Instruções das tarefas -
(a) Reproduza o trecho da entrevista sobre o CAU-GO e o Plano Diretor que vai desde "Podemos acompanhar para" até "às questões urbanas.", inclusive.
(b) Na entrevista sobre o CAU-GO e o Plano Diretor, qual empreendimento é mencionado como fato de conhecimento público em que houve denúncia ao Ministério Público?
(c) Resuma em poucas frases o parágrafo da entrevista sobre o CAU-GO e o Plano Diretor que começa com "Temos um projeto de fazer cartilhas", mantendo as informações principais.

Podemos acompanhar para observar o que vem sendo alterado, ir ao Legislativo, conversar com os parlamentares que atuam nas comissões de urbanismo para fazer um trabalho de convencimento. Existem outras manifestações que podem ocorrer. Se observarmos que fere preceitos legais, podemos denunciar ao Ministério Público, o que é uma prerrogativa do CAU-GO, e propor ações judiciais relacionadas às questões urbanas.
Outro trabalho tão importante quanto a fiscalização é levar a reflexão à cidade. Se você pressupõe que o Plano Diretor precisa ter uma gestão democrática, as audiências públicas são exigidas, a Câmara também terá de fazer audiências. É importante que o CAU-GO cumpra a sua missão de levar o conhecimento técnico sobre esses aspectos à população. Sabemos que, na verdade, as audiências só cumprem uma exigência legal porque a população raramente participa. As pessoas ainda não enxergaram o quanto a vida delas depende dessas leis.
Temos um projeto de fazer cartilhas e mostrar o que é o Plano Diretor e como a legislação afeta na falta de posto de saúde, creche, escola, ônibus, infraestrutura, tempo de deslocamento. Tudo isso tem a ver com a revisão do Plano Diretor. Quando há uma decisão, com a do Plano Diretor de 2007, que aumentou a expansão urbana, a infraestrutura encarece para toda população. Não é só para as pessoas que moram na periferia.
Rafael Oliveira – A sra. disse que há casos em que o CAU-GO pode acionar o Ministério Público. Há casos no Estado? Quantas vezes o MP-GO foi acionado?
Na realidade, até então respondemos a questionamentos do Ministério Público. Há um fato de conhecimento público, que é o do Nexus Shopping & Business, em que houve uma denúncia ao Ministério Público, que solicitou um relatório do CAU. Elaboramos o relatório, que foi aceito. Também fizemos o mesmo em virtude de outras denúncias. Acontece também de recebermos uma denúncia e levarmos ao conhecimento do MP-GO por não ser competência do CAU-GO, por exemplo, dizer à prefeitura o que se pode fazer.
O conselho pode trazer um posicionamento e fazer com que os órgãos públicos reflitam. O CAU-GO não tem poder de interferir na política pública. O conselho fiscaliza o profissional. O que temos feito é levar ao conhecimento público por meio da imprensa. Temos feito uma reflexão sobre os questionamentos de obras e de atuação da gestão pública.

Dados brutos -
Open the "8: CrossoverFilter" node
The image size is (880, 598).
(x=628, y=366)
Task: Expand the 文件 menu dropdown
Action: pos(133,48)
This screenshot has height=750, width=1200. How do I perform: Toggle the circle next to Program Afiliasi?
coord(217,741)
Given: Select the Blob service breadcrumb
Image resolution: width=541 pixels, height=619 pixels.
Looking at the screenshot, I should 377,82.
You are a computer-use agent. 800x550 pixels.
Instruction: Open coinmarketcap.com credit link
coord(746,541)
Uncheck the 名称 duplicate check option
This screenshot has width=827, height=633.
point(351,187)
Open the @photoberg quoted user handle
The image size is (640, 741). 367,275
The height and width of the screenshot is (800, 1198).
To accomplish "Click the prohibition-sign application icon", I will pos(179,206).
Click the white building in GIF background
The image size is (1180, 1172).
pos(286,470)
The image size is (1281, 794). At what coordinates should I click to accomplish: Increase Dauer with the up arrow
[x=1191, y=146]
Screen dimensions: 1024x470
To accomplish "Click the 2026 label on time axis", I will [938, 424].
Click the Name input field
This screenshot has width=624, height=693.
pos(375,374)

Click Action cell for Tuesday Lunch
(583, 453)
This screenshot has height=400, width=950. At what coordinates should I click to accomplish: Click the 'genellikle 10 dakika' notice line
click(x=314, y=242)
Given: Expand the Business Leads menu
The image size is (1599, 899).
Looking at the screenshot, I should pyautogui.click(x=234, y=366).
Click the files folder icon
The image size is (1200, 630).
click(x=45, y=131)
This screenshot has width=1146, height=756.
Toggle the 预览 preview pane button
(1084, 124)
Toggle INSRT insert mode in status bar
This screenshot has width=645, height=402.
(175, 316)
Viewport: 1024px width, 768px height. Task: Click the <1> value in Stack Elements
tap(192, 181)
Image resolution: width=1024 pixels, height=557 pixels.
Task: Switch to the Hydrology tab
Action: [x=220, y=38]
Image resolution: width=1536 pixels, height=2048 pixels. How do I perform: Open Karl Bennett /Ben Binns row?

Respostas por item -
(a)
Podemos acompanhar para observar o que vem sendo alterado, ir ao Legislativo, conversar com os parlamentares que atuam nas comissões de urbanismo para fazer um trabalho de convencimento. Existem outras manifestações que podem ocorrer. Se observarmos que fere preceitos legais, podemos denunciar ao Ministério Público, o que é uma prerrogativa do CAU-GO, e propor ações judiciais relacionadas às questões urbanas.

(b) O Nexus Shopping & Business.

(c) Há um projeto de produzir cartilhas que expliquem o que é o Plano Diretor. Elas também mostrariam como a legislação se relaciona com a falta de posto de saúde, creche, escola, ônibus e infraestrutura e com o tempo de deslocamento, questões ligadas à revisão do plano. Decisões como a do Plano Diretor de 2007, que aumentou a expansão urbana, encarecem a infraestrutura para toda a população, e não só para quem mora na periferia.